L’émission de Daniel Mermet du 17-1-08.
Je l’ai écouté, et j’ai lu les commentaires, sur le site France Inter.
Sur l’idée que « les riches » ne le sont que parce que certains travaillent pour eux, ou du moins ont besoin des autres pour pouvoir s’enrichir :
C’est une évidence autant que sa réciproque.
Peut-on reprocher aux médias de vivre et de dépenser beaucoup d’argent en « exploitant » la misère ou la richesse des gens.
On peut être choqué par les dépenses somptuaires de certains, comme on peut-être au minimum surpris par les coûts de certaines émissions du « service public » en rapport avec leur contenu.
Quelle est la légitimité des uns et des autres pour dépenser de telles sommes et d’en choisir l’objet ?
Lors qu’un « riche » achète une voiture « rouge », ce sont d’abord des heures de travail qu’il achète.

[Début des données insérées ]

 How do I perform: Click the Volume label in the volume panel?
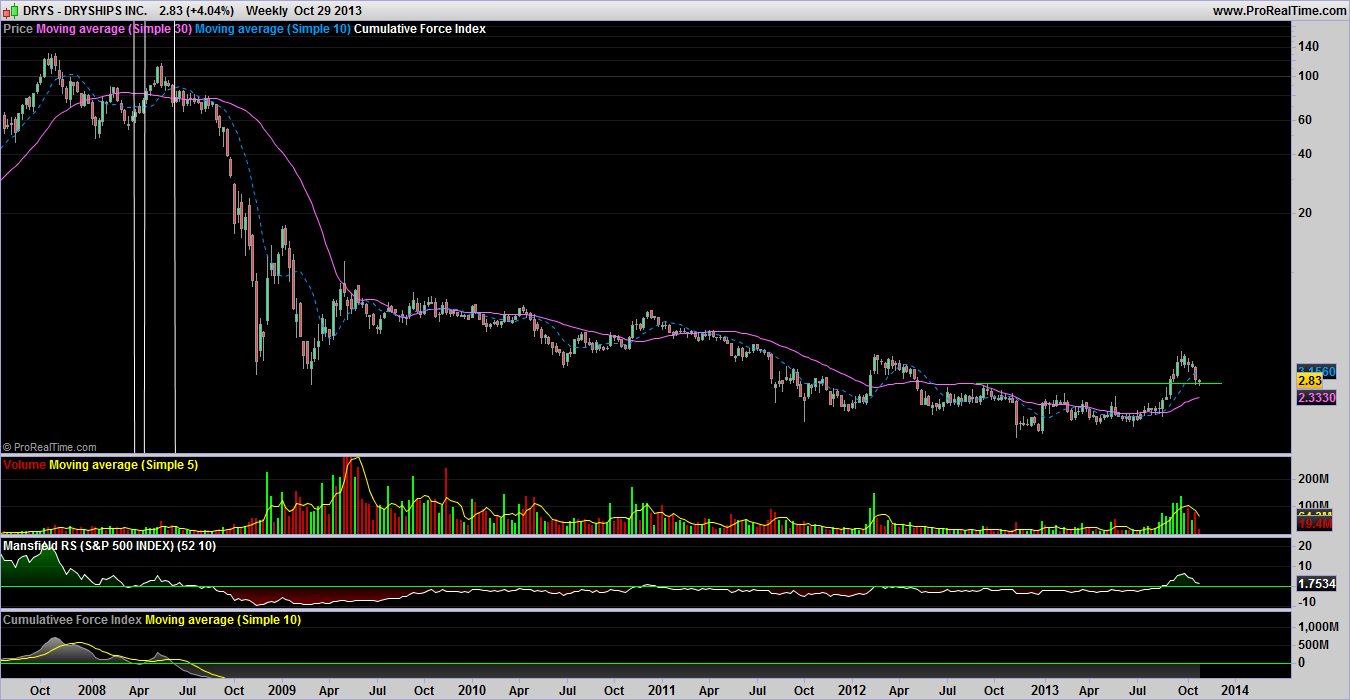point(24,465)
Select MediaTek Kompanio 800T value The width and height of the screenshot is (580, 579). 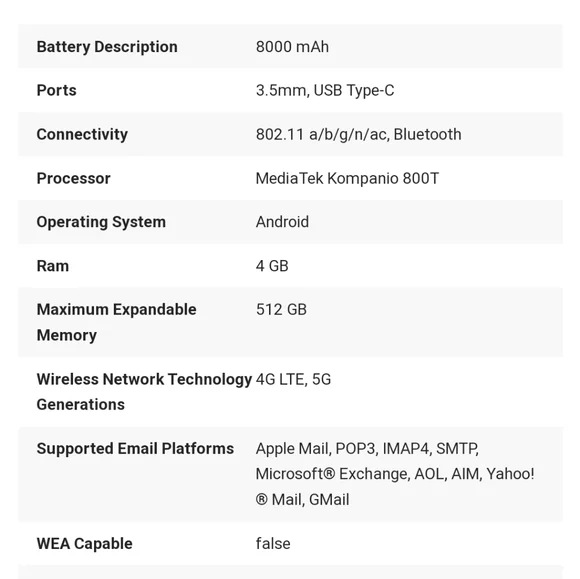347,178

La question devient la suivante : Doit-on consacrer des heures de travail a construire des voitures « rouges » alors que la vitesse est limitée à
Ces heures de travail ne seraient-elles pas mieux utilisées à construire des logements.
Qui va décider de cela ?
En poursuivant ce raisonnement on arrive vite à la conclusion qu’il n’y a que deux façons d’y arriver :
Soit on compte sur l’ « instinct de solidarité et de générosité» des individus.
Soit on instaure une dictature.
La première solution me semble utopique.
Je ne suis pas favorable à la seconde.
La solution adoptée par les démocratie est d’utiliser l’ « instinct de profit et d’égoïsme des individus » dans l’intérêt de tous.
C’est pourquoi il faut construire des voitures « rouges » et produire des émissions de radio même si on peut en être choqué.